# DIRECTIONS FOR THIS TASK
Your task is to return the data below, word for word.

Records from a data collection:
★ ★ ★ ★ ★ ★ ★
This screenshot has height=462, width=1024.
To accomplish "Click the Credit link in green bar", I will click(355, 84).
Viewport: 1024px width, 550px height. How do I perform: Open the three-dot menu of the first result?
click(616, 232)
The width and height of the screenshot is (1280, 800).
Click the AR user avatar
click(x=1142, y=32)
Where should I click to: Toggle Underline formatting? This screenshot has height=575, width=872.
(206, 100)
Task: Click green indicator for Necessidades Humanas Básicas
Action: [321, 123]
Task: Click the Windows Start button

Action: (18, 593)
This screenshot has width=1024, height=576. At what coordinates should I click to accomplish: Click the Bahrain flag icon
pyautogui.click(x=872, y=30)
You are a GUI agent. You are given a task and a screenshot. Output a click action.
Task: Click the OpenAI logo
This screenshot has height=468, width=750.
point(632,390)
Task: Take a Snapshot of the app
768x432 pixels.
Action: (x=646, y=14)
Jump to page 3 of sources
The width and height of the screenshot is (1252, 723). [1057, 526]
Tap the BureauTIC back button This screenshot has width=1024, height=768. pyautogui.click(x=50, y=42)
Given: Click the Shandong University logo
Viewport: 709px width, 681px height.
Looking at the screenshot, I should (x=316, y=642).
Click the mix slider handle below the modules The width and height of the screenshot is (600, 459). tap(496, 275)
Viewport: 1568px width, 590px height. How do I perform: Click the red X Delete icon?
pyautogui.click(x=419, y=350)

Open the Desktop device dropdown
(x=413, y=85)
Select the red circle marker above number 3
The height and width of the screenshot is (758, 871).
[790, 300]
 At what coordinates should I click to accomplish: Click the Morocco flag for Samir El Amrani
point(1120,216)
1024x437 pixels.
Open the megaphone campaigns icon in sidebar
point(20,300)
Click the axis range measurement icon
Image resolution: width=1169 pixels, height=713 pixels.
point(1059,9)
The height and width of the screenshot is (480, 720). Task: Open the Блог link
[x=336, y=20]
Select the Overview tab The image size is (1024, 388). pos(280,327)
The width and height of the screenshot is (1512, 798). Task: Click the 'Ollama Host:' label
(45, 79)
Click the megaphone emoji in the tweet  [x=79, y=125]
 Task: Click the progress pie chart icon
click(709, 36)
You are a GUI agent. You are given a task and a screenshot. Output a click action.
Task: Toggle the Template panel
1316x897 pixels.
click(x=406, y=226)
★ ★ ★ ★ ★ ★ ★
# EXERCISE OUTPUT
This screenshot has height=462, width=1024.
To accomplish "Click the Credit link in green bar", I will click(355, 84).
Viewport: 1024px width, 550px height. How do I perform: Open the three-dot menu of the first result?
click(616, 232)
The width and height of the screenshot is (1280, 800).
Click the AR user avatar
click(x=1142, y=32)
Where should I click to: Toggle Underline formatting? This screenshot has height=575, width=872.
(206, 100)
Task: Click green indicator for Necessidades Humanas Básicas
Action: [321, 123]
Task: Click the Windows Start button

Action: (18, 593)
This screenshot has width=1024, height=576. At what coordinates should I click to accomplish: Click the Bahrain flag icon
pyautogui.click(x=872, y=30)
You are a GUI agent. You are given a task and a screenshot. Output a click action.
Task: Click the OpenAI logo
This screenshot has height=468, width=750.
point(632,390)
Task: Take a Snapshot of the app
768x432 pixels.
Action: (x=646, y=14)
Jump to page 3 of sources
The width and height of the screenshot is (1252, 723). [1057, 526]
Tap the BureauTIC back button This screenshot has width=1024, height=768. pyautogui.click(x=50, y=42)
Given: Click the Shandong University logo
Viewport: 709px width, 681px height.
Looking at the screenshot, I should (x=316, y=642).
Click the mix slider handle below the modules The width and height of the screenshot is (600, 459). tap(496, 275)
Viewport: 1568px width, 590px height. How do I perform: Click the red X Delete icon?
pyautogui.click(x=419, y=350)

Open the Desktop device dropdown
(x=413, y=85)
Select the red circle marker above number 3
The height and width of the screenshot is (758, 871).
[790, 300]
 At what coordinates should I click to accomplish: Click the Morocco flag for Samir El Amrani
point(1120,216)
1024x437 pixels.
Open the megaphone campaigns icon in sidebar
point(20,300)
Click the axis range measurement icon
Image resolution: width=1169 pixels, height=713 pixels.
point(1059,9)
The height and width of the screenshot is (480, 720). Task: Open the Блог link
[x=336, y=20]
Select the Overview tab The image size is (1024, 388). pos(280,327)
The width and height of the screenshot is (1512, 798). Task: Click the 'Ollama Host:' label
(45, 79)
Click the megaphone emoji in the tweet  [x=79, y=125]
 Task: Click the progress pie chart icon
click(709, 36)
You are a GUI agent. You are given a task and a screenshot. Output a click action.
Task: Toggle the Template panel
1316x897 pixels.
click(x=406, y=226)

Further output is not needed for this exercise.